One thing is I didn't get the same result for a single print statement "HI" - I got a token with a STRING value "HI".
First I added the -> statements
Then I removed the string = str
because that just isn't right: it's converting values (which is always a list) into a literal of a list as a string.
Then I added a string()
transformer and the statements()
transformer. making them print their input and return values makes it a bit easier to see what's going on. On the project I used Lark on I kept these prints identifying the transformer function and input/output in until I'd got it all stable+working - so I could e.g. check that an identifier was correctly being transformed to a URI, or the two values for an addition are being added and a single value returned.
The transformer function take value
which is always a list and for a unary operator like print or string return the first (only) item in it. An operator which takes two inputs would get the two things to add as two entries in value
, add them, and return the result; that's transformation.

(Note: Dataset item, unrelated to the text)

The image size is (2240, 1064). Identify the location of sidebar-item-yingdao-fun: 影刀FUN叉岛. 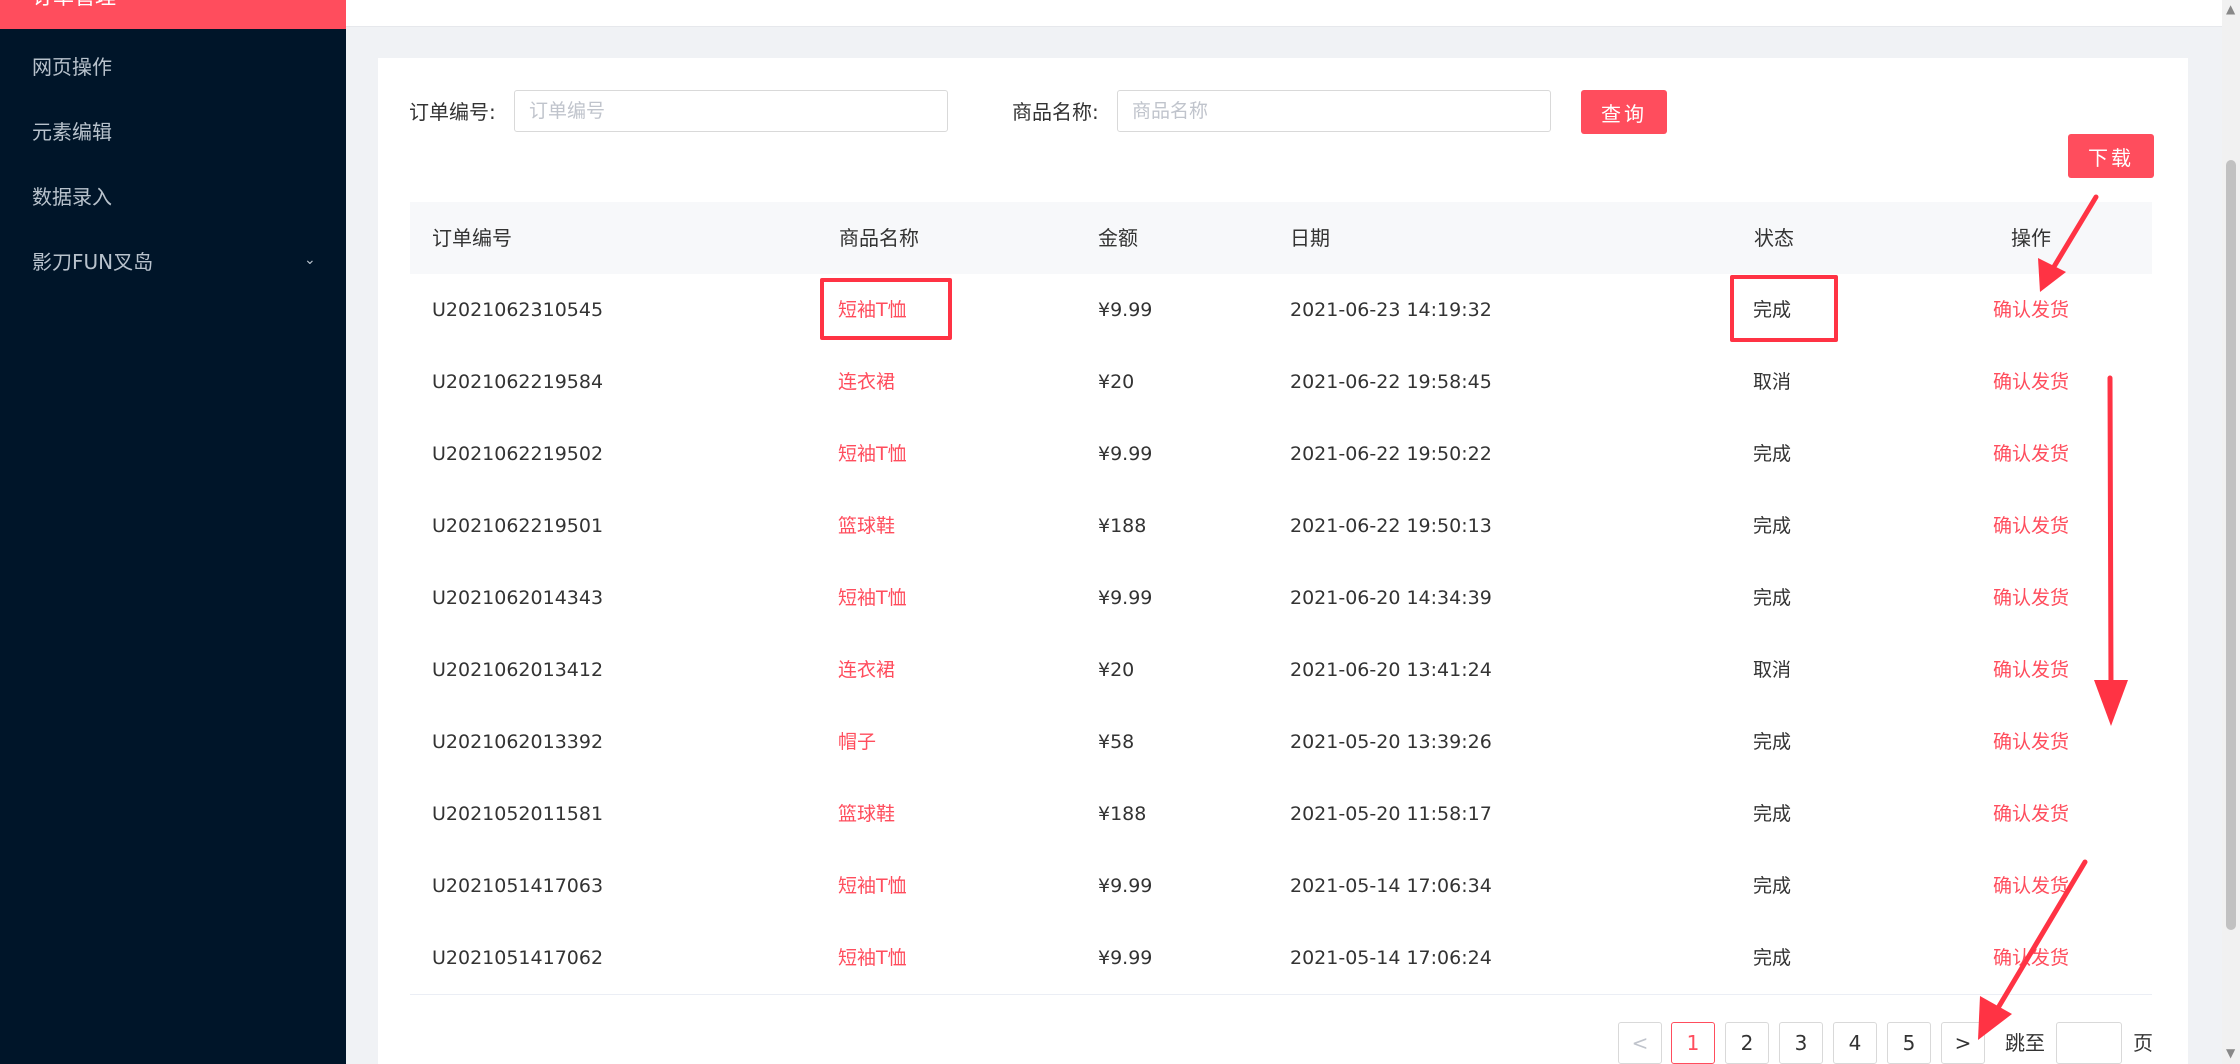
(92, 262).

A Token is a str with metadata, you can see the results when you run this code.
from lark import Lark
from lark.indenter import Indenter
from lark import Transformer, v_args
grammar = """
?start: expr
| statement* -> statements // ADDED
?expr: STRING -> string
?statement: "print" "(" expr ")" ";" -> print_statement
%import common.ESCAPED_STRING -> STRING
%declare _INDENT _DEDENT
%import common.WS_INLINE
%ignore WS_INLINE
%import common.NEWLINE -> _NL
%ignore _NL
"""
class MainIndenter(Indenter):
NL_type = '_NL'
OPEN_PAREN_types = ['LPAR', 'LBRACE']
CLOSE_PAREN_types = ['RPAR', 'RBRACE']
INDENT_TYPE = '_INDENT'
DEDENT_type = '_DEDENT'
tab_len = 8
class MainTransformer(Transformer):
# string = str # REMOVED
def string(self,value): # ADDED
print( f"string {value=}" )
res = value[0] # this seems like quite a common thing to do for a unary thing like string - return value[0]
print( f"string returning {res}" )
return res
def print_statement(self, value):
print( f"print_statement {value=}" )
# value = str(value).strip('"')
res = value[0] # this seems like quite a common thing to do for a unary thing like print - return value[0]
print( f"print_statement returning {res}" )
return res
def statements(self,value): # ADDED
print( f"statements {value=}" )
for i,v in enumerate(value):
print( f" {i=} {v=}" )
return value
parser = Lark(grammar, parser="lalr", transformer=MainTransformer(), postlex=MainIndenter())
main_parser = parser.parse
hiho_input_str = '''
print("HI");
print("HO");
print("HI");
print("HO");
'''
hihoresult = main_parser(hiho_input_str)
print( "hiho result=")
for i,hiho in enumerate(hihoresult):
print(f" {i} {hiho}")
print()
hi_input_str = '''
print("HI");
'''
print("Hi result=",main_parser(hi_input_str))
Results:
string value=[Token('STRING', '"HI"')]
string returning "HI"
print_statement value=[Token('STRING', '"HI"')]
print_statement returning "HI"
string value=[Token('STRING', '"HO"')]
string returning "HO"
print_statement value=[Token('STRING', '"HO"')]
print_statement returning "HO"
string value=[Token('STRING', '"HI"')]
string returning "HI"
print_statement value=[Token('STRING', '"HI"')]
print_statement returning "HI"
string value=[Token('STRING', '"HO"')]
string returning "HO"
print_statement value=[Token('STRING', '"HO"')]
print_statement returning "HO"
statements value=[Token('STRING', '"HI"'), Token('STRING', '"HO"'), Token('STRING', '"HI"'), Token('STRING', '"HO"')]
i=0 v=Token('STRING', '"HI"')
i=1 v=Token('STRING', '"HO"')
i=2 v=Token('STRING', '"HI"')
i=3 v=Token('STRING', '"HO"')
hiho result=
0 "HI"
1 "HO"
2 "HI"
3 "HO"
string value=[Token('STRING', '"HI"')]
string returning "HI"
print_statement value=[Token('STRING', '"HI"')]
print_statement returning "HI"
statements value=[Token('STRING', '"HI"')]
i=0 v=Token('STRING', '"HI"')
Hi result= [Token('STRING', '"HI"')]
If you might want to change what a string returns, do it first because that change ripples up through the items in the transformer.